AssertionError: the expressions of an immutable element cannot be
changed
sage: one = M.one_scalar_field()
sage: one.is_immutable()
True
sage: one.set_expr(x)
Traceback (most recent call last):
...
AssertionError: the expressions of an immutable element cannot be
changed
Other scalar fields can be declared immutable, too::
sage: c.is_immutable()
False
sage: c.set_immutable()
sage: c.is_immutable()
True
sage: c.set_expr(y^2)
Traceback (most recent call last):
...
AssertionError: the expressions of an immutable element cannot be
changed
sage: c.set_name('b')
Traceback (most recent call last):
...
AssertionError: the name of an immutable element cannot be changed
Immutable elements are hashable and can therefore be used as keys for
dictionaries::
sage: {c: 1}[c]
1
By definition, a scalar field acts on the manifold's points, sending
them to elements of the manifold's base field (real numbers in the
present case)::
sage: N = M.point((0,0), chart=c_uv) # the North pole
sage: S = M.point((0,0), chart=c_xy) # the South pole
sage: E = M.point((1,0), chart=c_xy) # a point at the equator
sage: f(N)
0
sage: f(S)
1
sage: f(E)
1/2
sage: h(E)
H(1, 0)
sage: c(E)
a
sage: zer(E)
0
A scalar field can be compared to another scalar field::
sage: f == g
False
...to a symbolic expression::
sage: f == x*y
False
sage: g == x*y
True
sage: c == a
True
...to a number::
sage: f == 2
False
sage: zer == 0
True
...to anything else::
sage: f == M
False
Standard mathematical functions are implemented::
sage: sqrt(f)
Scalar field sqrt(f) on the 2-dimensional topological manifold M
sage: sqrt(f).display()
sqrt(f): M --> R
on U: (x, y) |--> 1/sqrt(x^2 + y^2 + 1)
on V: (u, v) |--> sqrt(u^2 + v^2)/sqrt(u^2 + v^2 + 1)
::
sage: tan(f)
Scalar field tan(f) on the 2-dimensional topological manifold M
sage: tan(f).display()
tan(f): M --> R
on U: (x, y) |--> sin(1/(x^2 + y^2 + 1))/cos(1/(x^2 + y^2 + 1))

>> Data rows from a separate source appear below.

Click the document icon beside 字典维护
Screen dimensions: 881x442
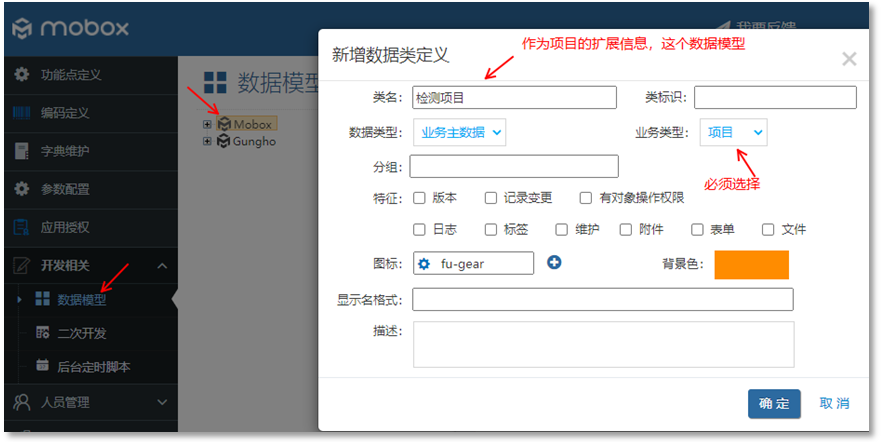21,151
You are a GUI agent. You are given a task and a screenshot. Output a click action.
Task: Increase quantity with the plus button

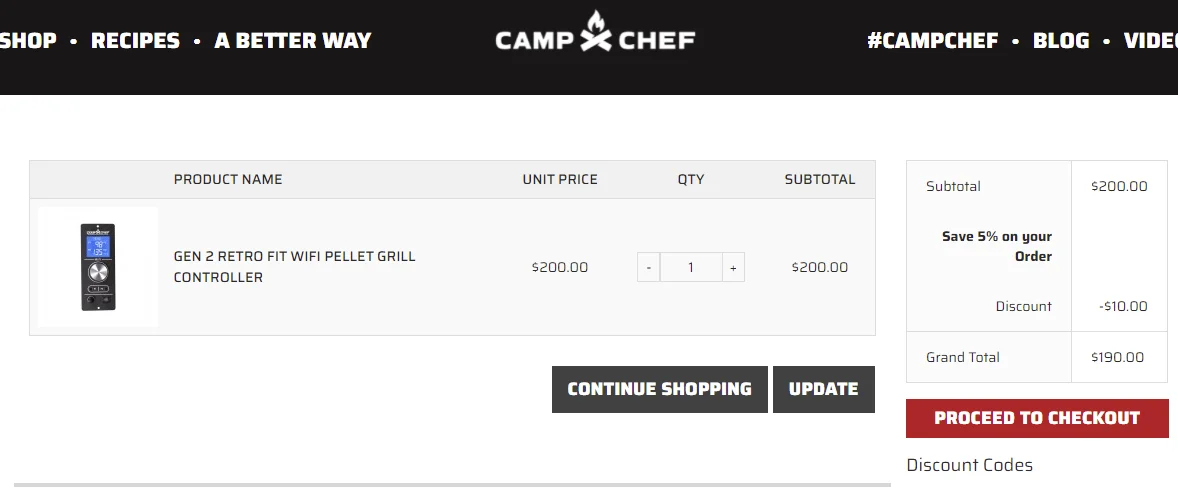click(x=733, y=267)
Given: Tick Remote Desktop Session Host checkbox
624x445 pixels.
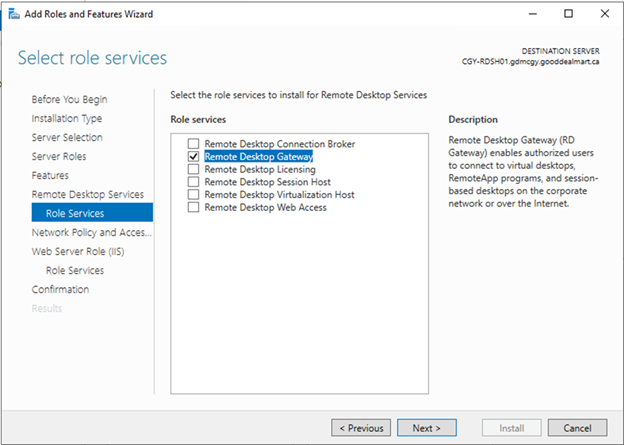Looking at the screenshot, I should point(193,182).
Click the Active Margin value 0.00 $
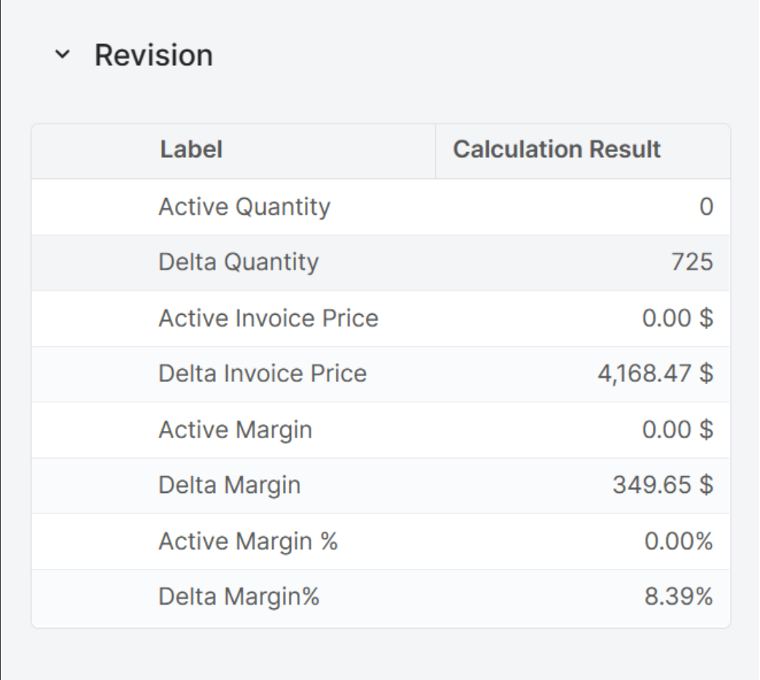The height and width of the screenshot is (680, 760). tap(677, 430)
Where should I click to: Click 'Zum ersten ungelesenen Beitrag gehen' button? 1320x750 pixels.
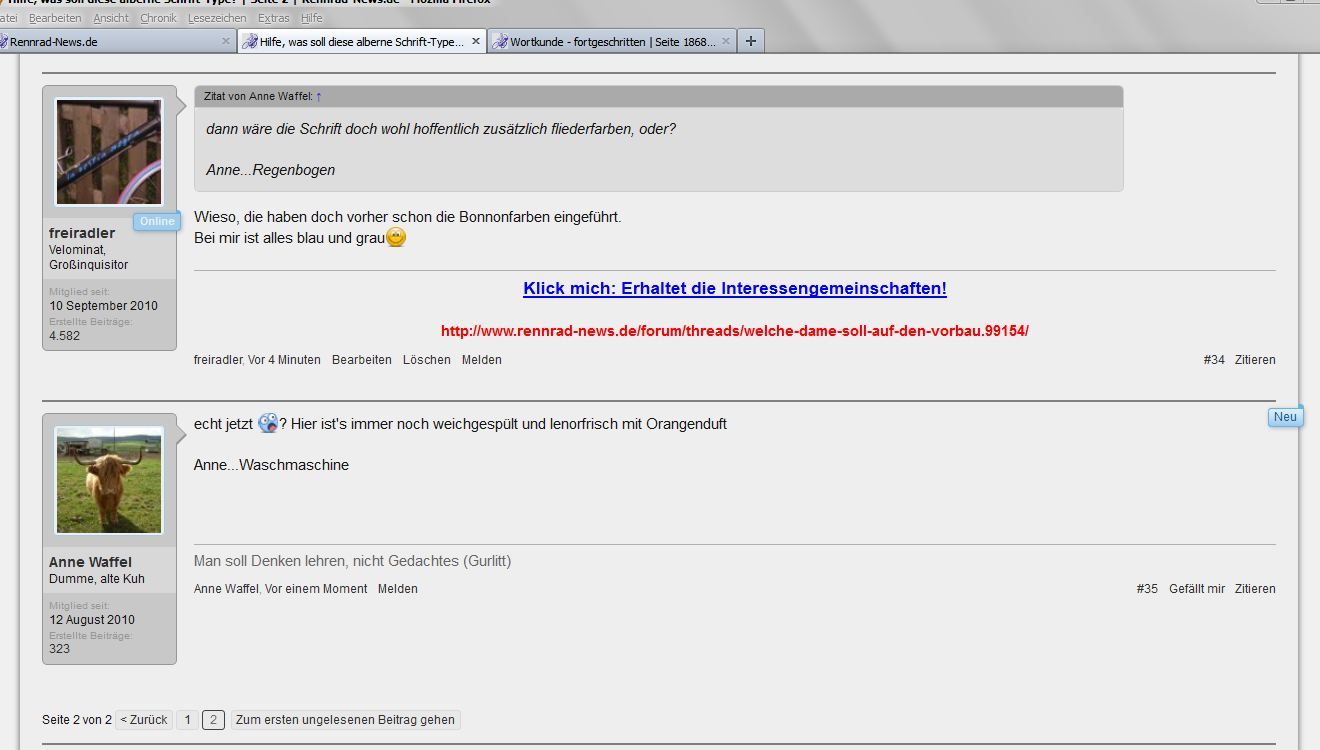[x=345, y=720]
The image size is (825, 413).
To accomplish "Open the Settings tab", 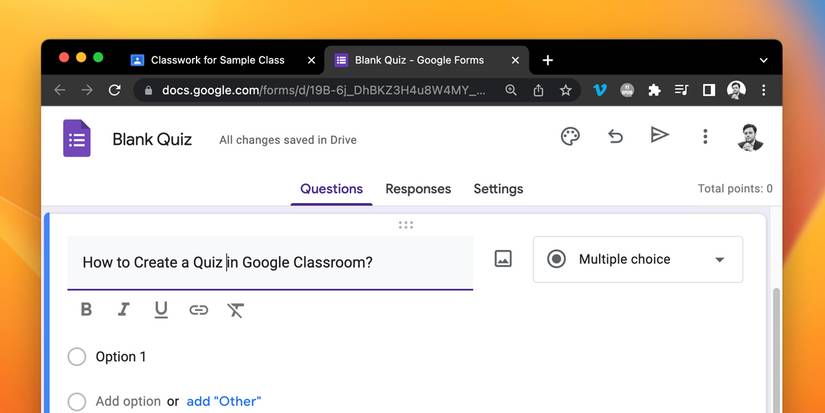I will pos(498,189).
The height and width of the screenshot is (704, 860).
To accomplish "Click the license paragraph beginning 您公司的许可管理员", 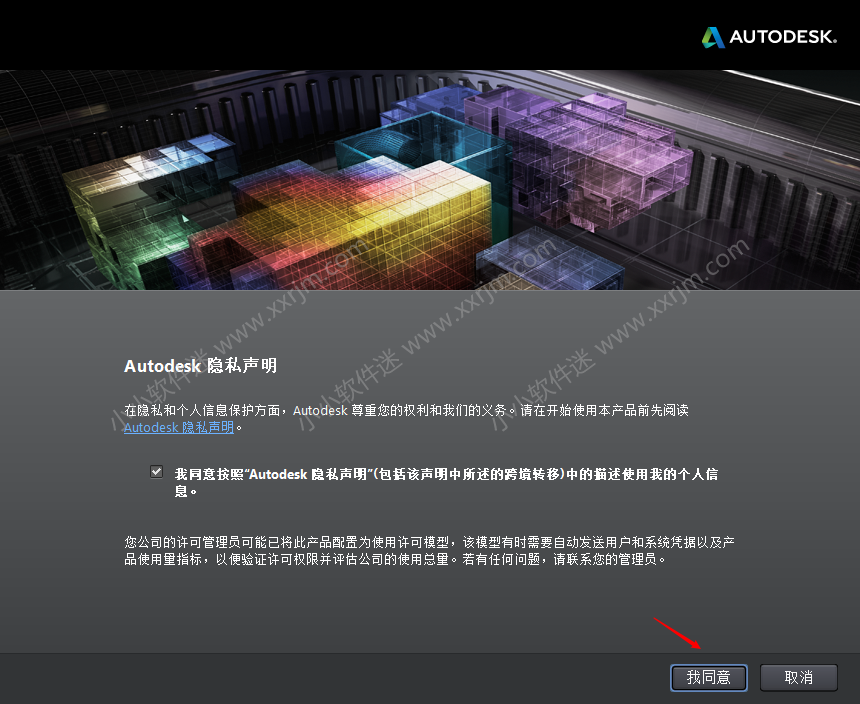I will point(430,550).
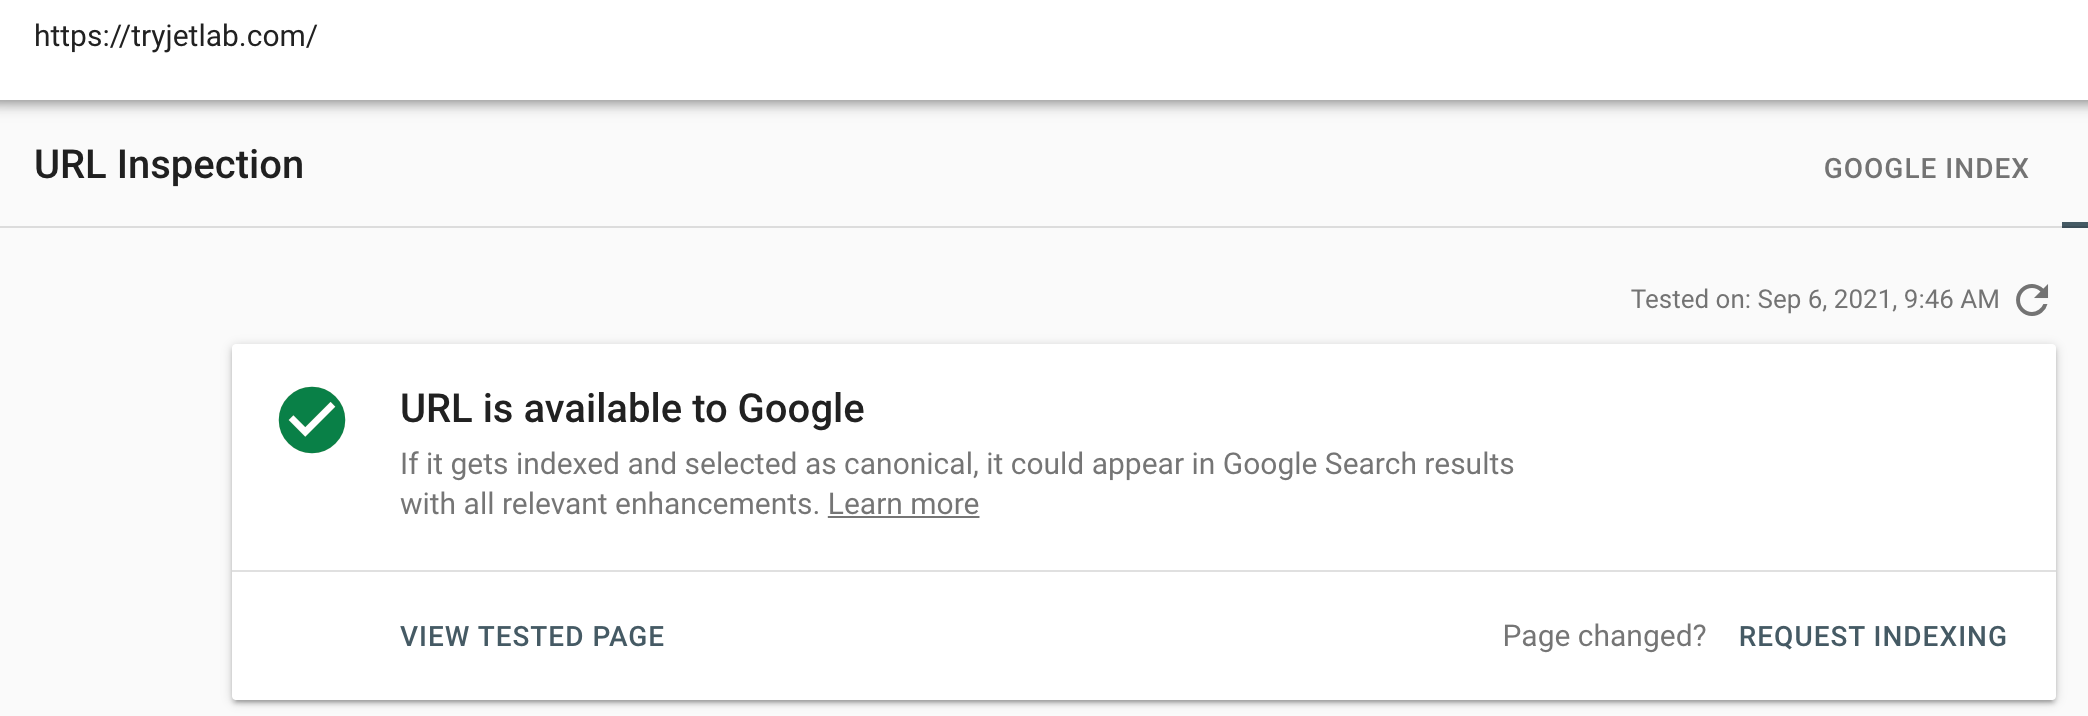Click the Tested on timestamp text
This screenshot has height=716, width=2088.
click(x=1814, y=300)
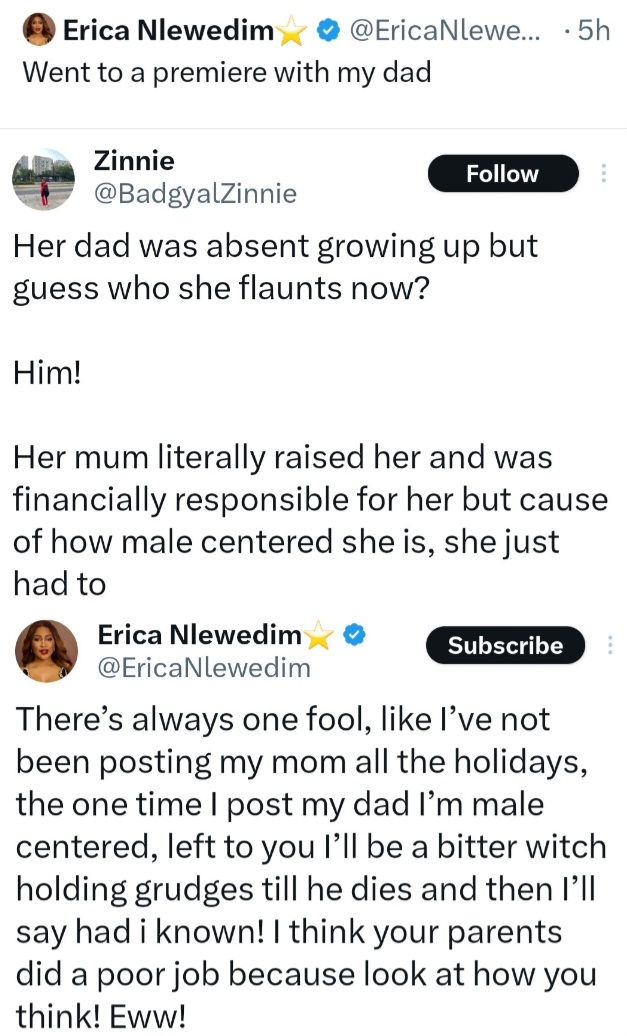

on V: (u, v) |--> sin((u^2 + v^2)/(u^2 + v^2 + 1))/cos((u^2 + v^2)/(u^2 + v^2 + 1))
.. RUBRIC:: Arithmetics of scalar fields
Scalar fields on `M` (resp. `U`) belong to the algebra `C^0(M)`
(resp. `C^0(U)`)::
sage: f.parent()
Algebra of scalar fields on the 2-dimensional topological manifold M
sage: f.parent() is M.scalar_field_algebra()
True
sage: g.parent()
Algebra of scalar fields on the Open subset U of the 2-dimensional
topological manifold M
sage: g.parent() is U.scalar_field_algebra()
True
Consequently, scalar fields can be added::
sage: s = f + c ; s
Scalar field f+c on the 2-dimensional topological manifold M
sage: s.display()
f+c: M --> R
on U: (x, y) |--> (a*x^2 + a*y^2 + a + 1)/(x^2 + y^2 + 1)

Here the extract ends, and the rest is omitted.